Optimize your omega-3 to omega-6 ratio To normalize your omega-3 to omega-6 ratio, take high quality omega 3 oils such as krill oil and radically reduce if not completely eliminate industrial processed omega 6 oils.
DHA, an animal based omega-3 fat, is crucial for good brain function and mental health.22 Dr. Stoll, a Harvard psychiatrist, was one of the early leaders in compiling the evidence supporting the use of animal based omega-3 fats for the treatment of depression.
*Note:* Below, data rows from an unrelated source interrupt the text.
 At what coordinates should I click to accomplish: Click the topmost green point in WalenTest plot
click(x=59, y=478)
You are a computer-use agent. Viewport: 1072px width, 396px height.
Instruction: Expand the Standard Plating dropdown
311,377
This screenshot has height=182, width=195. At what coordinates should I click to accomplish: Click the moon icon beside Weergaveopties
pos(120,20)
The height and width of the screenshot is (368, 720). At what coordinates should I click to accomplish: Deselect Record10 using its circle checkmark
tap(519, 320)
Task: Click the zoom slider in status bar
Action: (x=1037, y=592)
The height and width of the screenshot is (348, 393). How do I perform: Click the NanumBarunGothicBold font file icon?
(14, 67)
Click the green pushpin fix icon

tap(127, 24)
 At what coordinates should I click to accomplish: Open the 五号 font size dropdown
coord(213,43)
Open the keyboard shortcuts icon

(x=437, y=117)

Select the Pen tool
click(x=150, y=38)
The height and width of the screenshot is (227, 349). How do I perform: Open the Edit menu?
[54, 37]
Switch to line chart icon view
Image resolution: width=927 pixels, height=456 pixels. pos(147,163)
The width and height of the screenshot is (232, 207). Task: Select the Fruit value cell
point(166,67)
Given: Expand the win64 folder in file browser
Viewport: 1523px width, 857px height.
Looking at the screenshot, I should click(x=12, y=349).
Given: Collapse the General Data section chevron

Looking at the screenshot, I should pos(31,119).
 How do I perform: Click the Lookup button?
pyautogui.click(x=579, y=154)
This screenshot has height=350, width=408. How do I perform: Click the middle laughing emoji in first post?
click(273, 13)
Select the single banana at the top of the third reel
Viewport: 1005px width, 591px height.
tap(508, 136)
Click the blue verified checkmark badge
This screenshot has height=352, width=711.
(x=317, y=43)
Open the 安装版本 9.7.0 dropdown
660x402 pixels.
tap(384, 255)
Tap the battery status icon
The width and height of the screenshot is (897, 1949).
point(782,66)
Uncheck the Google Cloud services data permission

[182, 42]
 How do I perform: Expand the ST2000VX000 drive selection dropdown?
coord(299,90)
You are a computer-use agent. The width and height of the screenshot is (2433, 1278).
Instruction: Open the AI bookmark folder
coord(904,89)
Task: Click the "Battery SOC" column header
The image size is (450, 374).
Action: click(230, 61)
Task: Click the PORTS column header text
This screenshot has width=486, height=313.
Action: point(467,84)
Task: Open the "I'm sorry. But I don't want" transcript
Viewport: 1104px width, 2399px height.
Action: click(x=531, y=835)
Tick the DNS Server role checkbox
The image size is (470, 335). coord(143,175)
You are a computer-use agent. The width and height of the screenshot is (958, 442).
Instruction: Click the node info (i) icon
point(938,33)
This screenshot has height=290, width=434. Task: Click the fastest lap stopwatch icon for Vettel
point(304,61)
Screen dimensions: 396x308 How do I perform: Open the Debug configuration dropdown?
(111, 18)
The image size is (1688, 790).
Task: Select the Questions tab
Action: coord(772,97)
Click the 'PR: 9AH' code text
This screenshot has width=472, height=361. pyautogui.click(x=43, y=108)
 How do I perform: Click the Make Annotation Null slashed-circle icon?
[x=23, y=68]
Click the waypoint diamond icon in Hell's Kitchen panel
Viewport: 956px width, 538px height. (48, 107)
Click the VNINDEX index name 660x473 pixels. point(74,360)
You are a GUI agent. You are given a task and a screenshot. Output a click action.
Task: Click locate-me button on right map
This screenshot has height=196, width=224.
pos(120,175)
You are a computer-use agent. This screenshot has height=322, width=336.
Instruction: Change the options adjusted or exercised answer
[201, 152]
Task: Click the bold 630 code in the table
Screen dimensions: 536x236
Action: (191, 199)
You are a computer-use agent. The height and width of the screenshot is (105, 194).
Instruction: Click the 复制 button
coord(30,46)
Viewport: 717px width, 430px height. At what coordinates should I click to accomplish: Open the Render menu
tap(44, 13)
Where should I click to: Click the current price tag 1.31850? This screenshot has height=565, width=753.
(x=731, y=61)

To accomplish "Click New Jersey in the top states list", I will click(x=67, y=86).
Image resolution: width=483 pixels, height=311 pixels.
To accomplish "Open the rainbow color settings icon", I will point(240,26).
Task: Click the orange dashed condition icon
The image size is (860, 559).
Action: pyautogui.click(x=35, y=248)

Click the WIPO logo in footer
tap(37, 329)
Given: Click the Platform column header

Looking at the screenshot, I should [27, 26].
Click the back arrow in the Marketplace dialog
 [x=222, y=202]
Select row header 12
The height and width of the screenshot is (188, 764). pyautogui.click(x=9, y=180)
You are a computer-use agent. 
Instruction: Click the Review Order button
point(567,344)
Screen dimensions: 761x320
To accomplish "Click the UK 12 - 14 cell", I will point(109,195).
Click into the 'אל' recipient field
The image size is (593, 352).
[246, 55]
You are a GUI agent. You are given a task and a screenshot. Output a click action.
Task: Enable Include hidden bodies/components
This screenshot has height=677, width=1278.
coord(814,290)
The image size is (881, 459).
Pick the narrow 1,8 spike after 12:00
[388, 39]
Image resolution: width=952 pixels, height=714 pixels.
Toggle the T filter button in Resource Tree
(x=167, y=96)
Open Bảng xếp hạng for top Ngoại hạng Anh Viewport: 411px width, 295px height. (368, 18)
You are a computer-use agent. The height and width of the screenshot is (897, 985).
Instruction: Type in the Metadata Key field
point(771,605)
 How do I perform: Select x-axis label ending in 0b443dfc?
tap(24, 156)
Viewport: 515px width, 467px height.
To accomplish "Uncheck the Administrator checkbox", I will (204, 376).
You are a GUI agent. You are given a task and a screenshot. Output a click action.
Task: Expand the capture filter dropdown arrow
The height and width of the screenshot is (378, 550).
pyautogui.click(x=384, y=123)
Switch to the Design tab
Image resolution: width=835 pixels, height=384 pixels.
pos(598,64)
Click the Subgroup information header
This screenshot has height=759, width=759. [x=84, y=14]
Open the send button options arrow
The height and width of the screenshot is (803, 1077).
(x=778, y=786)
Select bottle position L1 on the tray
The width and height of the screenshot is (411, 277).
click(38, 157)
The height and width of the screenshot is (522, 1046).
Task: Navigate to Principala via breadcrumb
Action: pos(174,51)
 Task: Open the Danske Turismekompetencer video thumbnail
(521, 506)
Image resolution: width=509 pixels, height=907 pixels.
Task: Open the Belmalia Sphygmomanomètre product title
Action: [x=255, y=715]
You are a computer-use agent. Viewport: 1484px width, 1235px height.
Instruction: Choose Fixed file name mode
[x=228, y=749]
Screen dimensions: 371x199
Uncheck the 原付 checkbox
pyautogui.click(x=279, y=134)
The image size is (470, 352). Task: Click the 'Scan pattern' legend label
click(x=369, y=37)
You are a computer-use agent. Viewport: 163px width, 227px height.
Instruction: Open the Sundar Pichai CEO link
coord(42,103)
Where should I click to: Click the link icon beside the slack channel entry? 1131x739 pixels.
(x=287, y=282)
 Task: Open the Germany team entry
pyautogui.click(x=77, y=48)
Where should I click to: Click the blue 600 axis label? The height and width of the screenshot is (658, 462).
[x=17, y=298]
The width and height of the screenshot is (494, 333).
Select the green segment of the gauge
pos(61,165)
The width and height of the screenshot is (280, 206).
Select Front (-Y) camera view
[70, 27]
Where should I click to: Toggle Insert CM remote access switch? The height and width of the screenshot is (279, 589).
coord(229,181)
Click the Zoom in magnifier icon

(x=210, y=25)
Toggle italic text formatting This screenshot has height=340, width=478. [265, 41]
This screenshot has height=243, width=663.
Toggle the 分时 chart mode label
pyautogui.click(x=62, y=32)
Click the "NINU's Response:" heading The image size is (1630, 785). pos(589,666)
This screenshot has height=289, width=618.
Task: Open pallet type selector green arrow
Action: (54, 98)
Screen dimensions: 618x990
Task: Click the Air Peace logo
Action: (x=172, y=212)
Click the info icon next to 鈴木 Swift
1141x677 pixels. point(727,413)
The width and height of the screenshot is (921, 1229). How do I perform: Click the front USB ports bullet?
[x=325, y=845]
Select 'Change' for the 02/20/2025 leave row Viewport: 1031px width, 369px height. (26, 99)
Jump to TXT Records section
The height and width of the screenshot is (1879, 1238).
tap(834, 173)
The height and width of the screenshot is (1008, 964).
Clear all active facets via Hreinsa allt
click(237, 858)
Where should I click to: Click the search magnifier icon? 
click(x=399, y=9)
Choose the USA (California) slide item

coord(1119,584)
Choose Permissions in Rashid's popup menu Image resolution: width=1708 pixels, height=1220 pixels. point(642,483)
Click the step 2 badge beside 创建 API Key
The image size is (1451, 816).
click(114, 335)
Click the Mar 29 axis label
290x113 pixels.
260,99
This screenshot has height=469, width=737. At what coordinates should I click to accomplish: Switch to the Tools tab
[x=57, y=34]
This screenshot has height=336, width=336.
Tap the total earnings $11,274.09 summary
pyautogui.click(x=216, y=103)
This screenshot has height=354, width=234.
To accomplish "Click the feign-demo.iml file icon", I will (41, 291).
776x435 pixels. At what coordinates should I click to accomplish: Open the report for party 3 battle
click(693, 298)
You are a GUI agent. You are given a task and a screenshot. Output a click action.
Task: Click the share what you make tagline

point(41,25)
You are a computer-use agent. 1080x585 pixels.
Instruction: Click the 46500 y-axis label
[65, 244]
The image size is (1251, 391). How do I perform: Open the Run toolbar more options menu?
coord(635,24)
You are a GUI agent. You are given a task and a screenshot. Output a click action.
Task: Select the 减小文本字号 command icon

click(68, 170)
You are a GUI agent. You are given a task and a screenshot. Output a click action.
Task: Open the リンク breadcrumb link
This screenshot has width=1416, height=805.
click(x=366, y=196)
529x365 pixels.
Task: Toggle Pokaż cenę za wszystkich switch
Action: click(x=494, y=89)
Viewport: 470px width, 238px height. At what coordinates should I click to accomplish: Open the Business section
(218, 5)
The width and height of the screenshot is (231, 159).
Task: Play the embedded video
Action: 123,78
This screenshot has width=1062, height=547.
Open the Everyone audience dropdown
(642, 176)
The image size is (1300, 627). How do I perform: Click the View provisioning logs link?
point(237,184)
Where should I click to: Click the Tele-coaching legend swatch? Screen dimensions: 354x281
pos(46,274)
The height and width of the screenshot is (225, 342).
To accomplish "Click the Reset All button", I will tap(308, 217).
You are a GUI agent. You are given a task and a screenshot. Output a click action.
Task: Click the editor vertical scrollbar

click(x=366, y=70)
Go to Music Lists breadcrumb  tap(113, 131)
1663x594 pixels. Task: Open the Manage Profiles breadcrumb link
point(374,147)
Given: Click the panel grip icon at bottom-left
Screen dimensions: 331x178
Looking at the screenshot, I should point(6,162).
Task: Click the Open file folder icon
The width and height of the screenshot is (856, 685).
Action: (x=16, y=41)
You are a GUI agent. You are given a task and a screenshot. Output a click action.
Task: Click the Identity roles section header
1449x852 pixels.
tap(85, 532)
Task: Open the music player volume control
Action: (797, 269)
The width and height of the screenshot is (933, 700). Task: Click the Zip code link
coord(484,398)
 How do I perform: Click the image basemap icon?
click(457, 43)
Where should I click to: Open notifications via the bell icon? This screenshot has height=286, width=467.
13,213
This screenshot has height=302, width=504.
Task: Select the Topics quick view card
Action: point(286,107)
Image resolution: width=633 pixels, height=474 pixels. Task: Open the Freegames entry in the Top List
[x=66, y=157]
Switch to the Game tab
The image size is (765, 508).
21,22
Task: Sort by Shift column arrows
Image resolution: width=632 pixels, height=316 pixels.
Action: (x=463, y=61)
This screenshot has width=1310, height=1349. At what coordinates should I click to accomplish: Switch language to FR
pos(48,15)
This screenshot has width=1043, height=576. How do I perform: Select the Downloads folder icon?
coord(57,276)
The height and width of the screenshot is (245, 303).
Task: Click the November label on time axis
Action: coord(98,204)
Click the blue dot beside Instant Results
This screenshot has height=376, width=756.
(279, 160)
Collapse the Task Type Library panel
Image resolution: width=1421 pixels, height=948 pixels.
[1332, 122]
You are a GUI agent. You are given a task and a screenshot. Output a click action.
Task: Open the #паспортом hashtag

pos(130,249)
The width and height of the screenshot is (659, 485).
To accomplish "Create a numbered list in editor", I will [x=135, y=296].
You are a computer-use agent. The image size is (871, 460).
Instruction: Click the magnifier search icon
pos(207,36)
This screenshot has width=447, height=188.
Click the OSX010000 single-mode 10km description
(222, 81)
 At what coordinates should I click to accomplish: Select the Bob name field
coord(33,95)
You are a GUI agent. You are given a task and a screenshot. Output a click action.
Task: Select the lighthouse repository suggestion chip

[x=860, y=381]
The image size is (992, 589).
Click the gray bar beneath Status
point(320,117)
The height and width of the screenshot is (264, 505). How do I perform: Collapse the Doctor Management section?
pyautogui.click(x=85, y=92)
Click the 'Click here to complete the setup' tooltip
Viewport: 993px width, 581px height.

He wrote an excellent book that details his experience in this area called The Omega-3 Connection.
Evaluate your salt intake Sodium deficiency creates symptoms closely resembling those of depression. Make sure you do NOT use processed salt (regular table salt), however. You’ll want to use an all natural, unprocessed salt like Himalayan salt, which contains more than 80 different micronutrients. Exercise daily Exercise is one of the most effective strategies for preventing and overcoming depression. Studies have shown there is a strong correlation between improved mood and aerobic capacity. There’s a growing acceptance that the mind-body connection is very real, and that maintaining good physical health can significantly lower your risk of developing depression in the first place. Get adequate amounts of sleep You can have the best diet and exercise program possible but if you aren’t sleeping well you can easily become depressed. Sleep and depression are so intimately linked that a sleep disorder is actually part of the definition of the symptom complex that gives the label depression.